Challenge A —
Decide whether each statement agrees with the passage on bank mergers. Answer yes or no for each, quoting the words of the passage that settle it.
(i) The C&S/Sovran combination was later acquired by NCNB Corp.
(ii) Chemical Banking Corp. and Manufacturers Hanover Corp. merged in 1989.
(iii) The passage calls cost reductions in mergers usually predictable.
Challenge B — From the passage on bank mergers, quote the stretch from "Certainly there have" through "have met successfully.".

Article —

Certainly there have been some terrible mergers of equals in recent years. One notable example is the C&S/Sovran combination in the late 1980s, which stumbled over asset quality problems and was later acquired by NCNB Corp. But there also was the successful marriage of Chemical Banking Corp. and Manufacturers Hanover Corp. in 1991, which did offer big savings since it was an in-market deal, yet still required that the banks combine their organizations with a degree of balance. The latter is a challenge that Chemical seems to have met successfully.

The real problem here is that the KeyCorp merger emphasizes revenues--which are not predictable--over cost reductions, which usually are. "Analysts like cost savings because they're 'charitable,'" Gillespie says. In-market deals can exert powerful leverage on earnings, but they don't necessarily grow external sources of revenue unless the partners happen to have similar businesses which can be combined to capture economies of scale. "We would rather see a bank find a new product or a new sales channel that creates superior growth in (earnings per share) and dividends," wrote Heffern in an Alex. Brown & Sons research report shortly before he left the firm for NatWest. "In our opinion, such a manner of growth is far superior to cost-cutting alone and will receive a higher valuation from investors."

Given data —
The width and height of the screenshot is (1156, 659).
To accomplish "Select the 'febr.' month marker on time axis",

---

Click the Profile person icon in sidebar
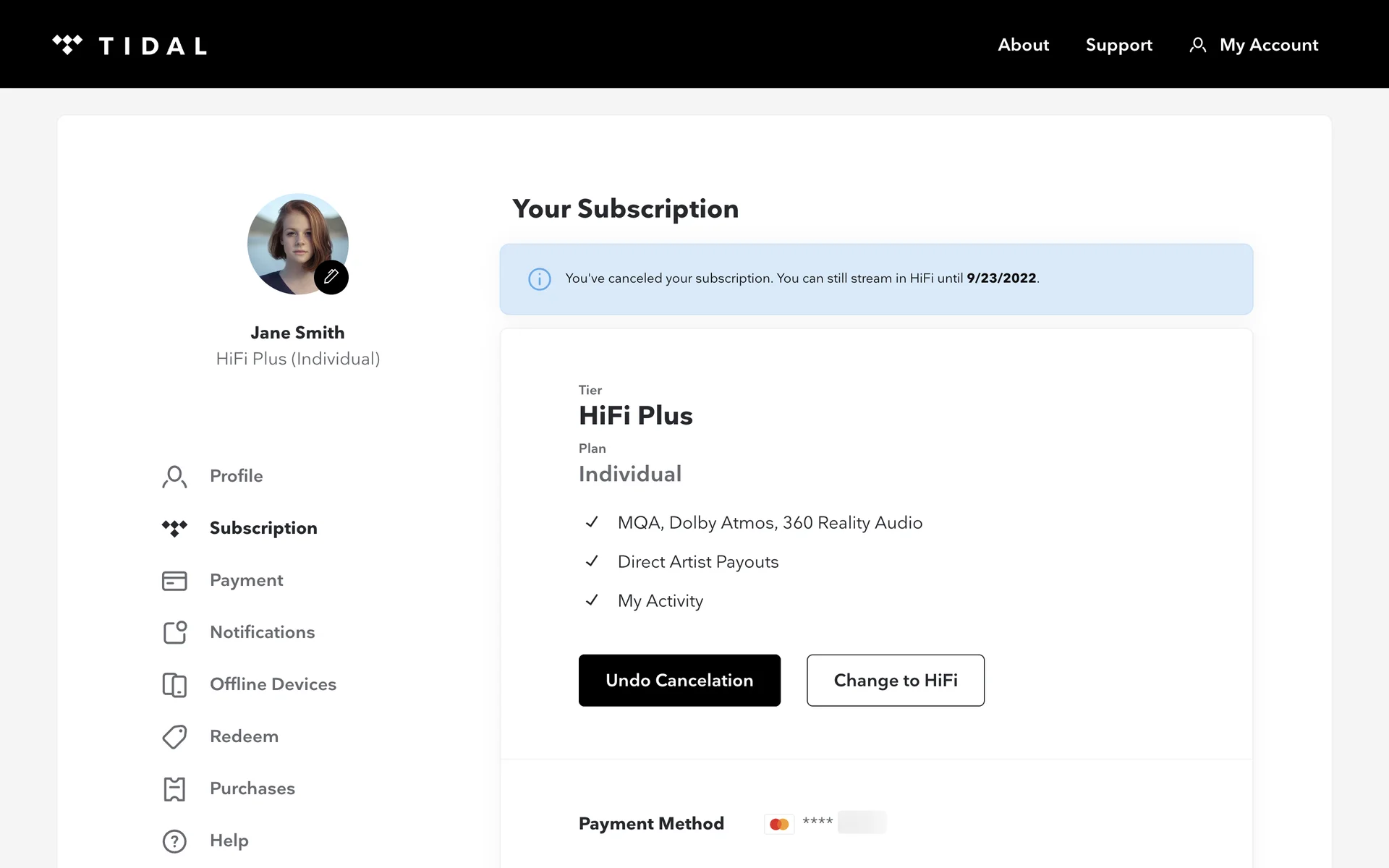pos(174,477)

Exercise answer A —
(i) Yes: "was later acquired by NCNB Corp."
(ii) No: "Chemical Banking Corp. and Manufacturers Hanover Corp. in 1991"
(iii) Yes: "over cost reductions, which usually are."

Exercise answer B —
Certainly there have been some terrible mergers of equals in recent years. One notable example is the C&S/Sovran combination in the late 1980s, which stumbled over asset quality problems and was later acquired by NCNB Corp. But there also was the successful marriage of Chemical Banking Corp. and Manufacturers Hanover Corp. in 1991, which did offer big savings since it was an in-market deal, yet still required that the banks combine their organizations with a degree of balance. The latter is a challenge that Chemical seems to have met successfully.